L'anno scorso dicevano che dietro al mancato arrivo di Jackson Martinez ci fosse lui.
Insomma di affari con lui non ne ha mai fatti, al massimo andranno a cena, ma mi sembra un bel biglietto da visita lavorare nel calcio e non aver fatto affari con il Gallo


----------



## wargod (4 Agosto 2016)

per non parlare dei bilanci, ovviamente....


----------



## corvorossonero (4 Agosto 2016)

Super_Lollo ha scritto:


> Voi state male , siamo a 1cm per chiudere con Gancicoso e tifate per una notizia che non esiste inventata di pura pianta dai giornalai



Lollo, ma chi lo dice che siamo ad un passo dal chiudere?


----------



## wargod (4 Agosto 2016)

sa cose che noi non sappiamo evidentemente...


----------



## danjr (4 Agosto 2016)

Super_Lollo ha scritto:


> Voi state male , siamo a 1cm per chiudere con Gancicoso e tifate per una notizia che non esiste inventata di pura pianta dai giornalai



Perché ganci ci dà sempre tanti motivi per essere fiducioso


----------



## Toby rosso nero (4 Agosto 2016)

danjr ha scritto:


> Per tutti quelli che dicono che Galliani sia un compagno di merende di Mendes:
> 
> Guardare la lista dei suoi giocatori... Solo Thiago Silva è transitato nel Milan, ma secondo me da noi aveva un altro procuratore.
> L'anno scorso dicevano che dietro al mancato arrivo di Jackson Martinez ci fosse lui.
> Insomma di affari con lui non ne ha mai fatti, al massimo andranno a cena, ma mi sembra un bel biglietto da visita lavorare nel calcio e non aver fatto affari con il Gallo



Non è questo il punto... escludiamo per un attimo l'ipotesi della "cordata galliani", che è un incubo ma per ora un po' fantascienza. E può essere vero che i due non hanno fatto grandi affari assieme.
Ma non è così reale ipotizzare che se arrivasse Mendes sarebbe un'opzione sollecitata e auspicata da Galliani stesso, già nel 2014 tentò di fare entrare Mendes nel giro rossonero.
Con Mendes al timone, Galliani avrebbe il posto assicurato, e anzi forse più controllo e potere. Sono amici a livello Preziosi.
In aggiunta, dalle ultimissime indiscrezioni sembra che in questa nuova cordata non ci siano cinesi miliardari, ma il solo Mendes.

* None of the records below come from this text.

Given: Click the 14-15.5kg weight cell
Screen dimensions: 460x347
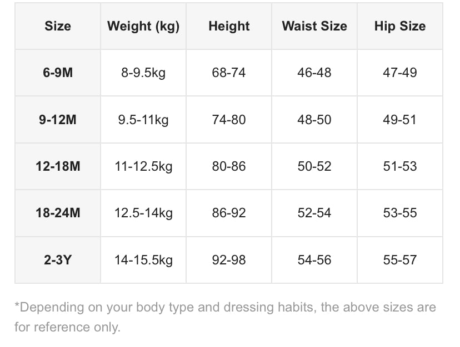Looking at the screenshot, I should 143,260.
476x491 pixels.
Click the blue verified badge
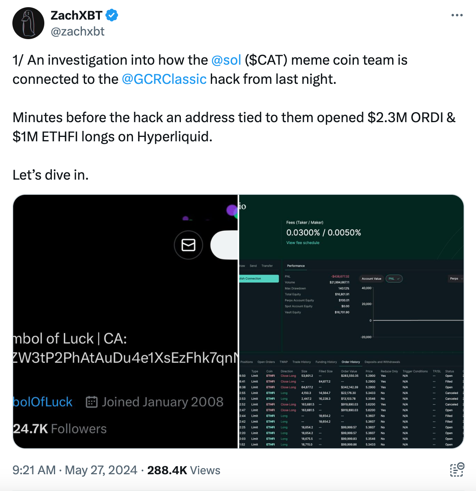[x=112, y=16]
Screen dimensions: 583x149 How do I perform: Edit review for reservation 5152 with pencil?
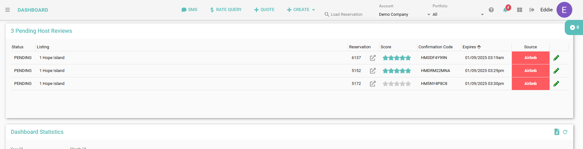tap(556, 71)
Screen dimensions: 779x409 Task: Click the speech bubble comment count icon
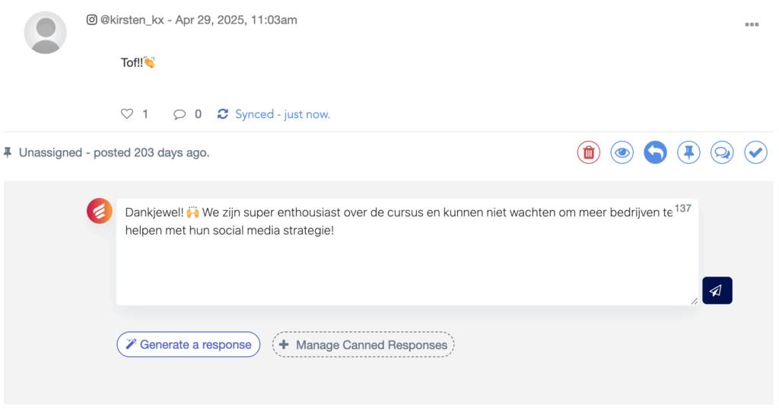click(x=180, y=114)
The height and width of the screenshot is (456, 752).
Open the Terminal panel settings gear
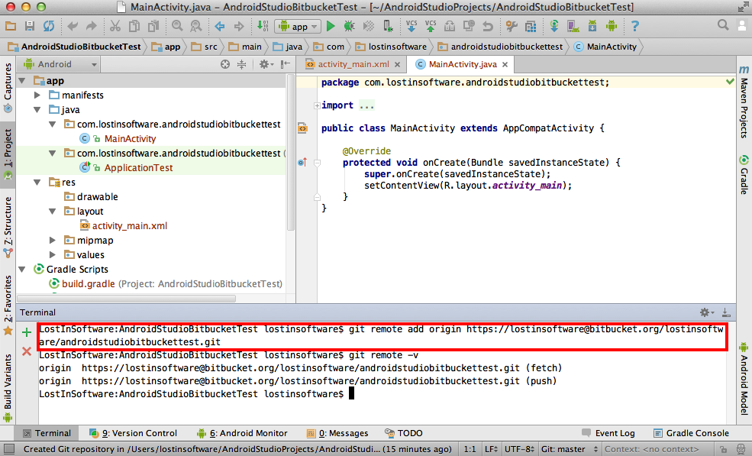[706, 312]
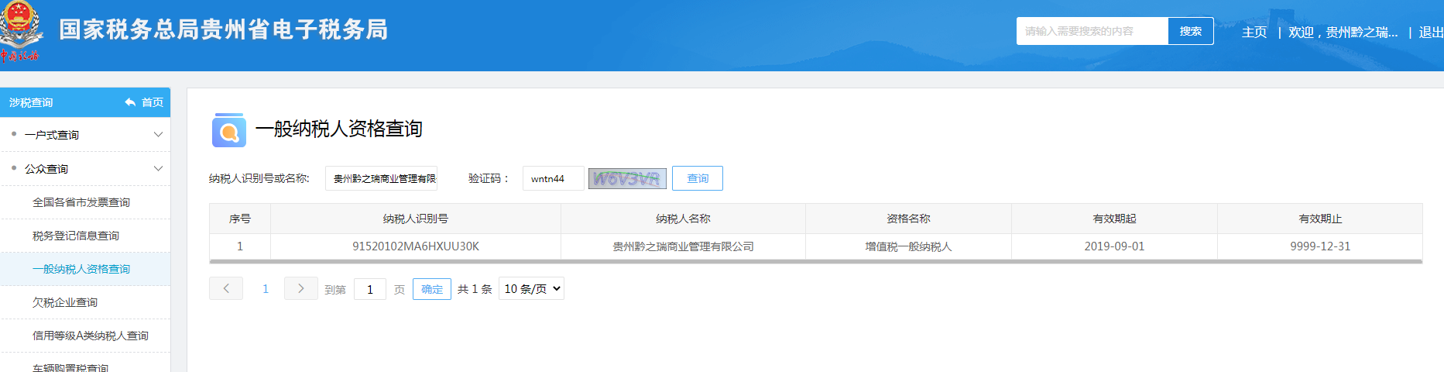Select 税务登记信息查询 sidebar item

click(x=76, y=236)
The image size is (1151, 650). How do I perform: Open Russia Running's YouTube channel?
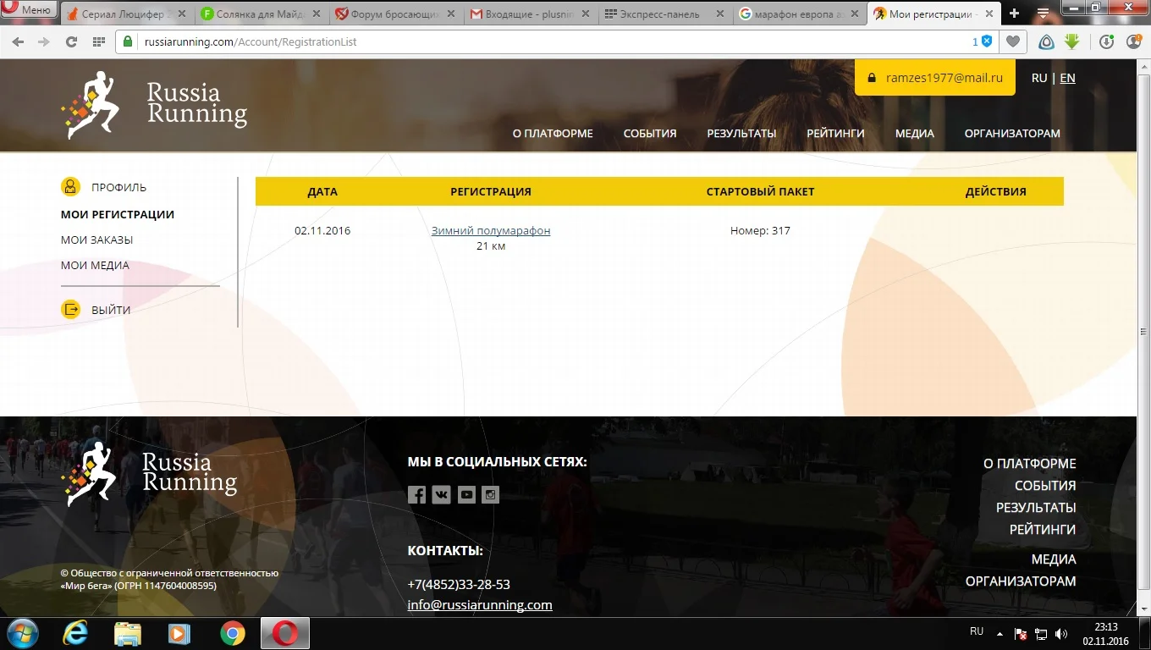click(465, 494)
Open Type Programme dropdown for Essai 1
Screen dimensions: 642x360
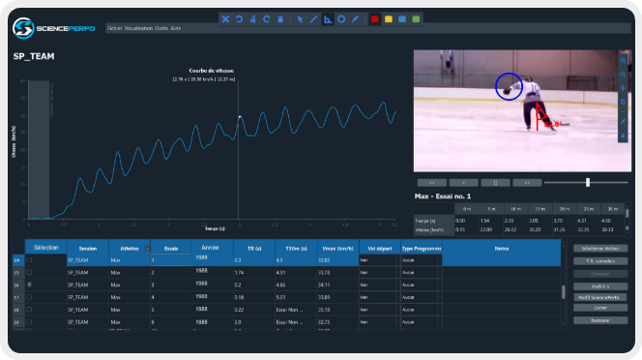click(439, 260)
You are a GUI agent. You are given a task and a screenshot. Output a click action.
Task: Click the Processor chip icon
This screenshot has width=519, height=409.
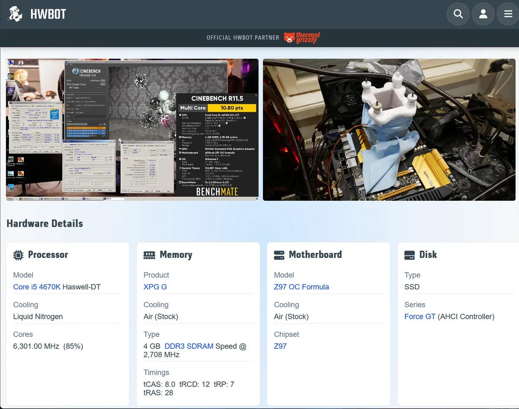coord(18,255)
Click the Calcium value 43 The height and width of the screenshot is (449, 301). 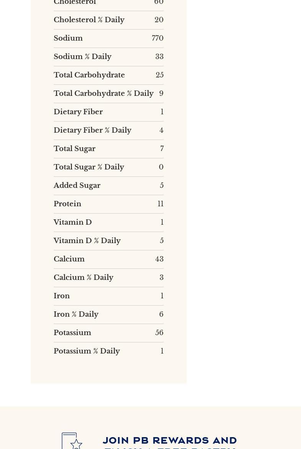click(x=159, y=259)
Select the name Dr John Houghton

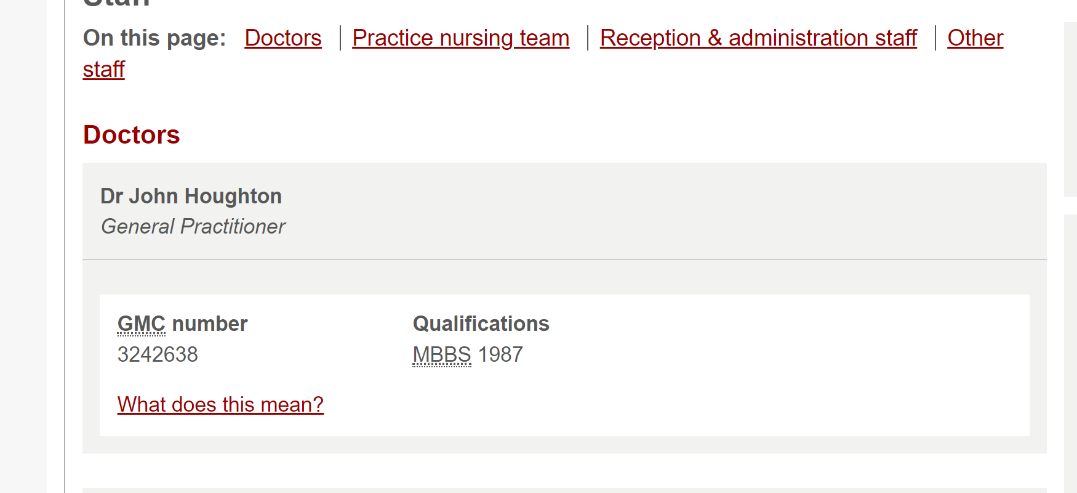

Io preferisco il "salto nel buio" Gancikoff/Galatioto + annullamento totale della dirigenza.


----------



## wargod (4 Agosto 2016)

intanto in un sondaggio della gazza tra le due cordate in lizza, Mendes /Fonsun raccolgono l'83% dei consensi tra i tifosi.


----------



## VonVittel (4 Agosto 2016)

Questa è la famosa cordata Galliani + suoi amici potenti. 
Questo Mendes è un farabutto come Raiola. Ci porterebbero al collasso definitivo.


----------



## MaschioAlfa (4 Agosto 2016)

Signore liberaci dal male e da tutti i mali


----------



## Luca_Taz (4 Agosto 2016)

wargod ha scritto:


> intanto in un sondaggio della gazza tra le due cordate in lizza, Mendes /Fonsun raccolgono l'83% dei consensi tra i tifosi.



ah bhe allora...


----------



## Super_Lollo (4 Agosto 2016)

wargod ha scritto:


> intanto in un sondaggio della gazza tra le due cordate in lizza, Mendes /Fonsun raccolgono l'83% dei consensi tra i tifosi.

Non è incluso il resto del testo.